What to work on:
a) List every date-and-time stamp in the bug discussion about MySQL treating Å as A.
b) Carry on the bug discussion about MySQL treating Å as A, starting after its final sentence.

Selected excerpt:
........

Setting Å=A for us is the same as setting E=I. You have not pointed to a language, or a documentation (without mysql's own wrong one), saying that Å=A. And it's not. If you do a search in norwegian you will get words like blå=bla => blue=turn the page.

Tell me a language, or even bother pointing to why on earth mysql means Å=A - except it's own flawed one, and I'll stop changing this bug. But I guess you can't. Because it's a bug. Remove the A=Å in utf8_general_ci and you probably solve the problem. If you don't want to remove it, you should try to set E=I and see how many starts complaining.

I guess you just want me to stop using mysql since you apparently don't want to fix bugs. "Hey, we have documented in our program that 2=3, so our calculator is perfectly correct in setting 2*2=6..."
[8 Nov 2010 21:41] Sveta Smirnova
> There is no place in the unicode definition where Å=A.

Here it is:

01CE  ; [.15A3.0020.0002.0061][.0000.0041.0002.030C] # LATIN SMALL LETTER A WITH CARON; QQCM
01CD  ; [.15A3.0020.0008.0041][.0000.0041.0002.030C] # LATIN CAPITAL LETTER A WITH CARON; QQCM
[8 Nov 2010 21:45] Vegard Hanssen
Eh, it say the character _looks_ like an A with a Caron, not that it _is_ the letter A. And of course it does look like an A. But it's _not an A_.
[8 Nov 2010 21:48] Sveta Smirnova
Sorry, wrong quote:

00E5  ; [.15A3.0020.0002.0061][.0000.0043.0002.030A] # LATIN SMALL LETTER A WITH RING ABOVE; QQCM
00C5  ; [.15A3.0020.0008.0041][.0000.0043.0002.030A] # LATIN CAPITAL LETTER A WITH RING ABOVE; QQCM
[8 Nov 2010 21:53] Vegard Hanssen
Yeah, I know - but I didn't bother, since it's the same argument. It still _looks_ like the letter A. It's not the letter A.

The comments in the unicode definition isn't ment to define letters, it ment to be used to understand how the letter looks. Surely you should know this closing this bug all the time?

........

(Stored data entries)

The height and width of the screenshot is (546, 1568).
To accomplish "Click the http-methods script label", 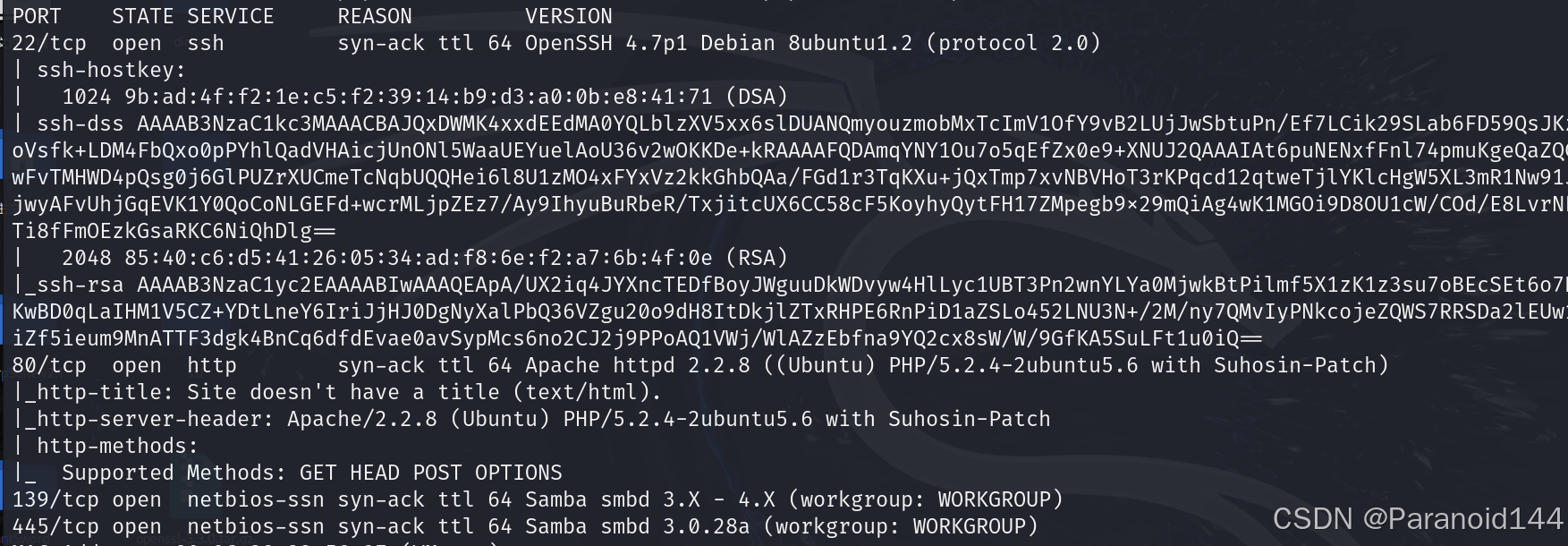I will (x=117, y=446).
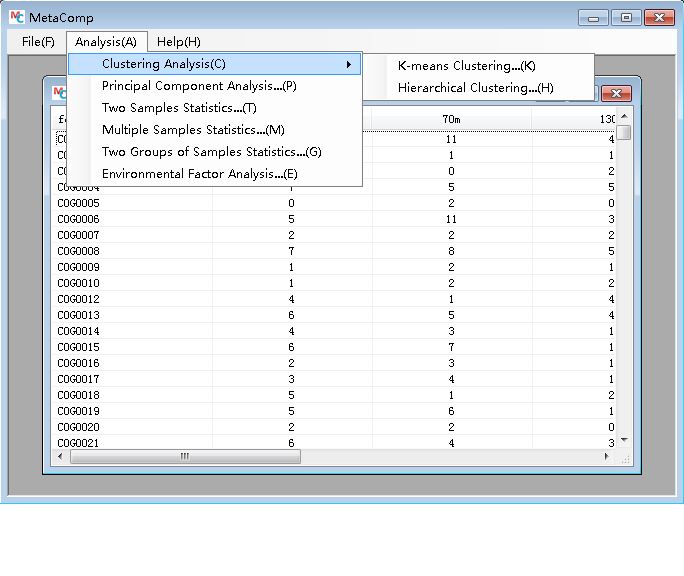Screen dimensions: 684x576
Task: Open the File menu
Action: point(38,42)
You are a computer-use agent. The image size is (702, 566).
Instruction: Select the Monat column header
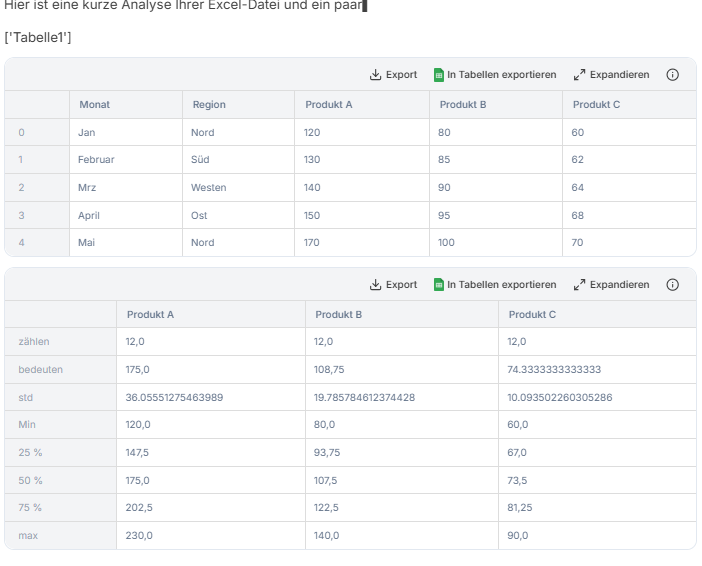coord(94,105)
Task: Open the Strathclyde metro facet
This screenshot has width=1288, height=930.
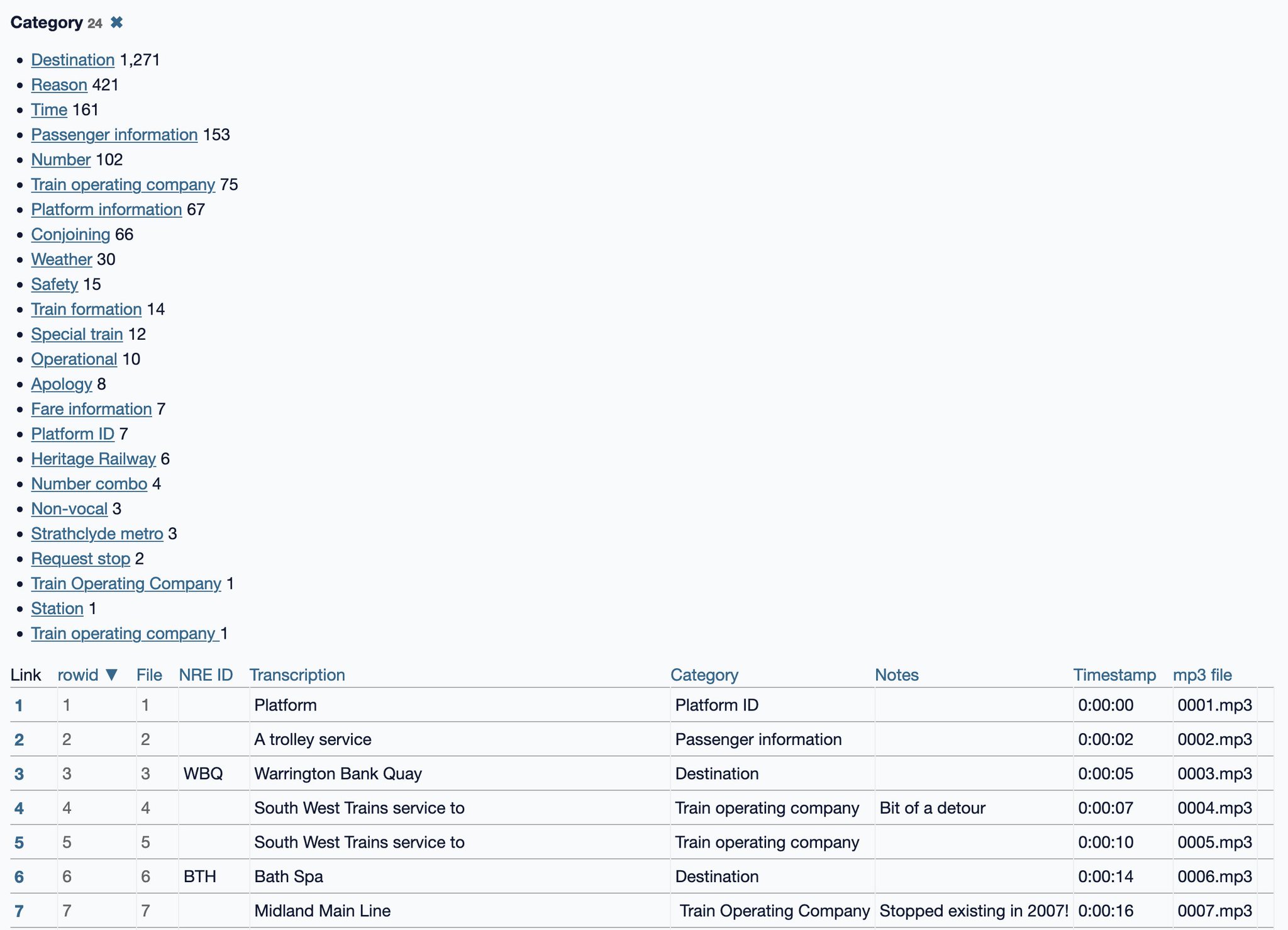Action: pos(97,533)
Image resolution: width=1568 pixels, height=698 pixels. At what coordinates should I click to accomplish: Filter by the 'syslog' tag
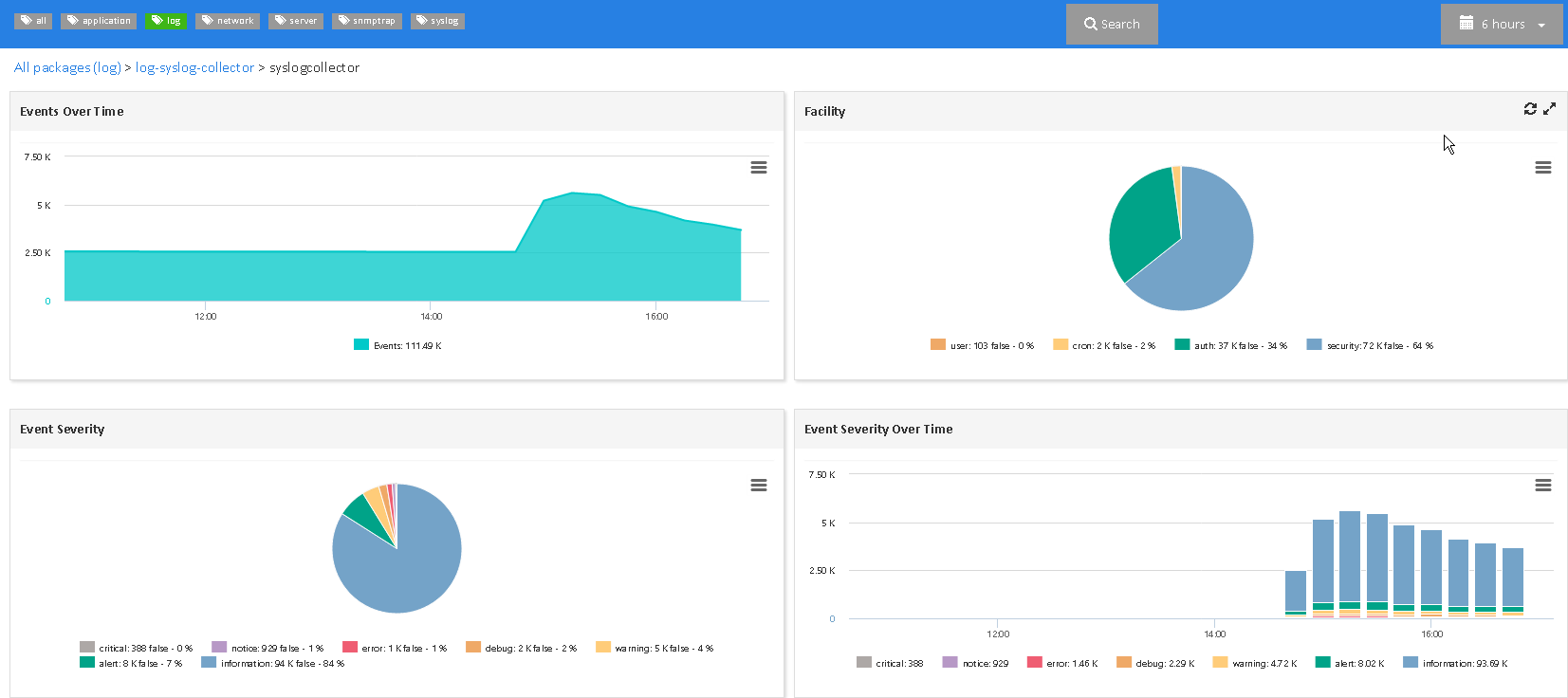coord(437,21)
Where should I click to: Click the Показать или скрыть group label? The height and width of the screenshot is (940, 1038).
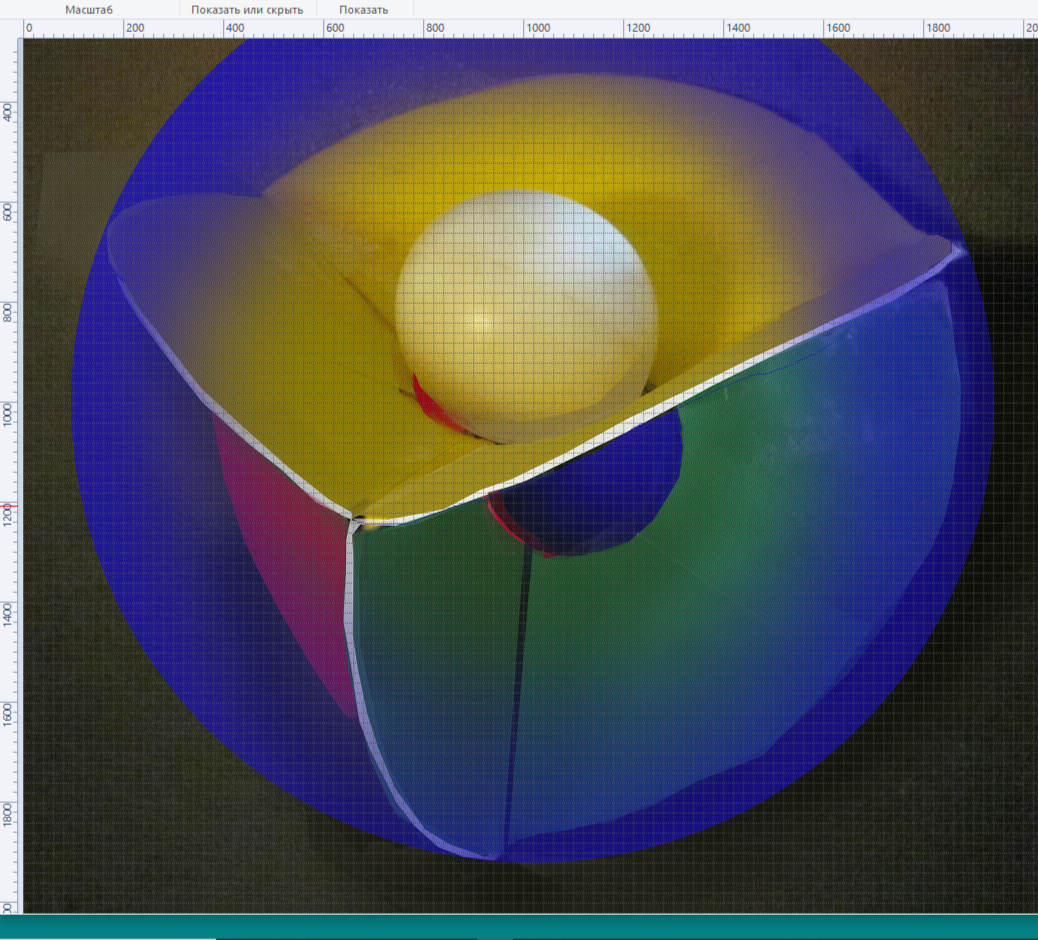point(247,10)
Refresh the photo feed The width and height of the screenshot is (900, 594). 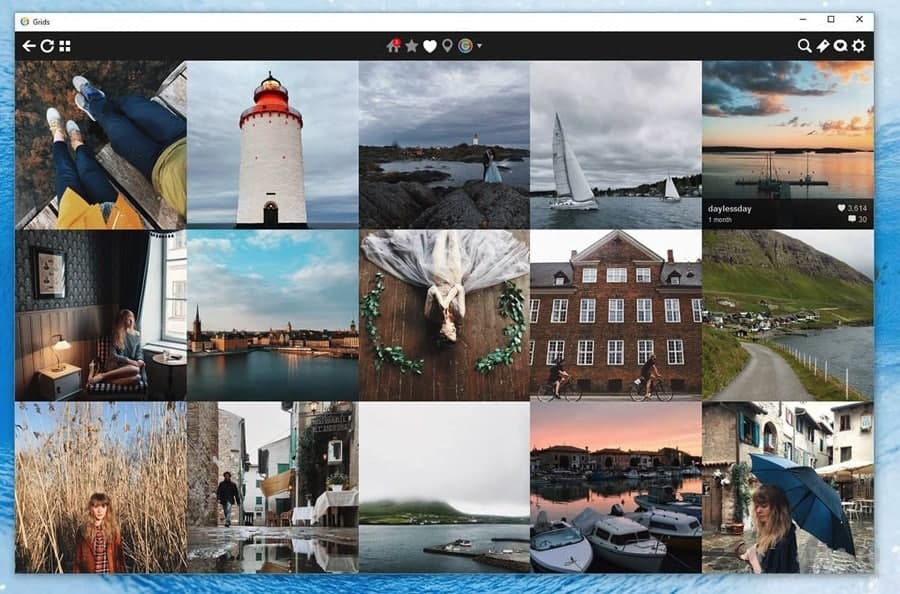[45, 46]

........

Written answers:
a)
8 Nov 2010 21:41
8 Nov 2010 21:45
8 Nov 2010 21:48
8 Nov 2010 21:53

b)
If the unicode defined the letter B as "LATIN CAPITAL LETTER P WITH A BULB DOWN TO THE RIGHT", you would set B as P utf8_general_ci? Probably sound like a stupid example, but it's not. The letter B and P is pronounced the same in different countries. But the letter A and Å are as B and P different letters, and isn't pronounced the same either.
[8 Nov 2010 21:59] Sveta Smirnova
Thank you for the feedback.

What you offer is implement change in generic collation which will break millions of applications which rely on current behavior while you can correctly use collation designed for particular language. We can not consider this as a bug.
[8 Nov 2010 22:07] Vegard Hanssen
Ah, oh, so now you admit it's a bug, but you can't fix it since it will break other applications. Well, I can agree on that.

But I can't correctly use another collation. I want to store several language in the same row, hm, guess utf8 was designed for that - but I can't. The only solution to my problem is to create a second row/tuple where I lowercase the first one and do a utf8_bin collation on that one. Sounds like a cool solution? Oh, did I mention I actually lost the point of collation in that solution?

So, here we sit with a flawed mysql implementation - and we will never get it fixed, because more and more will "rely" on the wrong output, and the circular argument with breaking many applications will emerge again.

Atleast have the decency to set it to unsupported instead of "not a bug".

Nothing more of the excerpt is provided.